Exercise aim: Write the next part of the blog discussion on sampling large datasets, starting after its final sentence.

Excerpt:
Start

Mayank Bawa over at the Aster Data blog has posted a great riff on one of my favorite themes: using simple algorithms to analyze large volumes of data rather than more sophisticated algorithms that cannot scale to large datasets.
Often, we have a really cool algorithm (say, support-vector machines or singular value methods) that works only on main-memory datasets. In such cases, the only possibility is to reduce the data set to a manageable size through sampling. Mayank's post illustrates the dangers of such sampling: in businesses such as advertising, sampling can make the pattern you're trying to extract so weak that even the more powerful algorithm cannot pick it up.
For example, say 0.1% of users exhibit a certain kind of behavior. If you start with 100 million users, and then take a 1% sample, you might think you are OK because you still have 1 million users in your sample. But now just 1000 users in the sample exhibit the desired behavior, which may be too small for any algorithm to pick apart from the noise. In fact, it's likely to be below the support thresholds of most algorithms. The problem is, these 0.1% of users might represent a big unknown revenue opportunity.
Moral of the story: use the entire data set, even it if it is many terabytes. If your algorithm cannot handle a dataset that large, then change the algorithm, not the dataset.
I am agree with you. Data sampling is evil in most cases.
I had similar experience working on automatic geo-tagging for russian web sites. My algorithms worked well on different samples but only after running them on huge dataset of 100 thousands websites it become possible to detect some recurring classification errors and to get real picture.
In same time I would like to add that for some of data processing tasks like classsification slicing of dataset could be used.
Posted by: Ivan Begtin | June 13, 2008 at 12:33 AM
Interesting point of view Anand.
I guess the decision depends on the business problem you need to resolve.
Many times you need to actualize a certain model or deploy a quick result (churn, forecast). In these scenarios the speed is an important fact, and even with a simple model, you really need to use a sample and take advantage of the Law of large numbers (LLN). Believe me, It's a real pain to deal with terabytes, and is a real blessing when you can deal with significant samples.
I guess for exploratory analysis your point is absolutely true. You should prefer simple models instead or something more complex, just to explore what we can find inside the data (understand instead of get a good precision).

End

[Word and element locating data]
Start

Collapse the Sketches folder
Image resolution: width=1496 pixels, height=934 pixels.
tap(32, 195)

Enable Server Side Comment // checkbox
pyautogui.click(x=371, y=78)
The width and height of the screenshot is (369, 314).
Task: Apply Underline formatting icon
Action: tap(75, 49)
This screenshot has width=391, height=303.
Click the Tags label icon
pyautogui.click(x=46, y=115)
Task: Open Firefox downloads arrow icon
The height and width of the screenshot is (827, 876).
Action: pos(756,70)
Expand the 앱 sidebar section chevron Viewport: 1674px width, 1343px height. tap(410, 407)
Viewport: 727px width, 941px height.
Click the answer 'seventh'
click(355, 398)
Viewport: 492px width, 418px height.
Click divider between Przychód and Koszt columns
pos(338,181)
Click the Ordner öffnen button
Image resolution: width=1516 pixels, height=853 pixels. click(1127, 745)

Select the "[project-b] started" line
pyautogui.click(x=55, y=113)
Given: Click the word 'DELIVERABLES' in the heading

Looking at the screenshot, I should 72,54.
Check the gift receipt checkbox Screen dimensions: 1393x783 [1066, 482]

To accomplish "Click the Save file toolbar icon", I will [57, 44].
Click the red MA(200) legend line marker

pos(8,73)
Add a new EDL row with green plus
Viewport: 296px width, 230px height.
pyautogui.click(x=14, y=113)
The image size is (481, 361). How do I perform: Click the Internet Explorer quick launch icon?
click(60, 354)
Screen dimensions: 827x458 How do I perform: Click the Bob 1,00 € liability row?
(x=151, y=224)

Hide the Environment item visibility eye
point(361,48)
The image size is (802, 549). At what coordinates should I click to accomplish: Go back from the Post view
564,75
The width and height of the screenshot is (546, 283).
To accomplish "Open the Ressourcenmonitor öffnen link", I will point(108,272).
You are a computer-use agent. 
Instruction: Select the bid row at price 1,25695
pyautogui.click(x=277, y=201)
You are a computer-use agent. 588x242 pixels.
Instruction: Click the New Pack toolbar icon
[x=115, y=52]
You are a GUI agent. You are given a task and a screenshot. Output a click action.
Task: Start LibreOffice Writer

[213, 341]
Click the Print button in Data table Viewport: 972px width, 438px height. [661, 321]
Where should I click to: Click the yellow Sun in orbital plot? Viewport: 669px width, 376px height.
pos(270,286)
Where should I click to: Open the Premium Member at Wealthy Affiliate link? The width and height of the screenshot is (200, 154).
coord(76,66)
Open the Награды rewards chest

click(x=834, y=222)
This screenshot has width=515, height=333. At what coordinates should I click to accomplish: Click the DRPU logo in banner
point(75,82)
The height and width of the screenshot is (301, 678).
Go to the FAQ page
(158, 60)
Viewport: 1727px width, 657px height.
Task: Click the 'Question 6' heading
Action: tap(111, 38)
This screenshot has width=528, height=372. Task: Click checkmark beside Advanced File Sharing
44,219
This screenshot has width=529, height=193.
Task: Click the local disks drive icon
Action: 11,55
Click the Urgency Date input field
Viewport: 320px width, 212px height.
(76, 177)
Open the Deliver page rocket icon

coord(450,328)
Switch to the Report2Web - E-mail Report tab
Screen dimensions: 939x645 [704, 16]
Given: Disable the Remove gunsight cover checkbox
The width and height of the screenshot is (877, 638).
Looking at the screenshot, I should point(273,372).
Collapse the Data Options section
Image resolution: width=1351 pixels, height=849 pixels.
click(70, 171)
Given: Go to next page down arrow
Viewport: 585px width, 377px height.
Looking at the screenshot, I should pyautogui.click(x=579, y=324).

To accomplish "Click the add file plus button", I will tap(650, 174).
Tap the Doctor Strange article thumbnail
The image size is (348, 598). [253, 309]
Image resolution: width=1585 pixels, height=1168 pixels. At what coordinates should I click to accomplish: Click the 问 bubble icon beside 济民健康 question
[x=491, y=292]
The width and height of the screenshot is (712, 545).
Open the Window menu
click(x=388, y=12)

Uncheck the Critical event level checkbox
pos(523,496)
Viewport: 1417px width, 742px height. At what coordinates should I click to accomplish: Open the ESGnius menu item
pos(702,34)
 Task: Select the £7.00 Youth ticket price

End

Exercise response:
Congrats for your blog.
Luis
Posted by: Luis Aburto | June 13, 2008 at 12:28 PM
Luis: Yes, it's a pain to work with terabytes. But often this is what you have to do in order to go beyond the obvious and get real insights that provide a competitive advantage. Often sampling throws the baby out with the bathwater.
Map Reduce (e.g., Hadoop) and new database systems like Aster Data hold the promise of making it simpler to deal with terabytes.
Posted by: Anand Rajaraman | June 14, 2008 at 11:27 AM
Sampling is more effective than you make is sound. Blind sampling has a good chance of giving poor results, but there are many ways to avoid that trap.
In particular, simple stratification works very well and has a very long track record in the fraud detection world starting back when computers were much, much smaller than now. Text classification is another area where stratification works wonders.
I would say that doctrinaire application of any prejudice (even yours) is what is really harmful. You have to be flexible to build real systems. That may mean scaling with simple algorithms, or it may mean sampling. Or it may mean both. Or neither.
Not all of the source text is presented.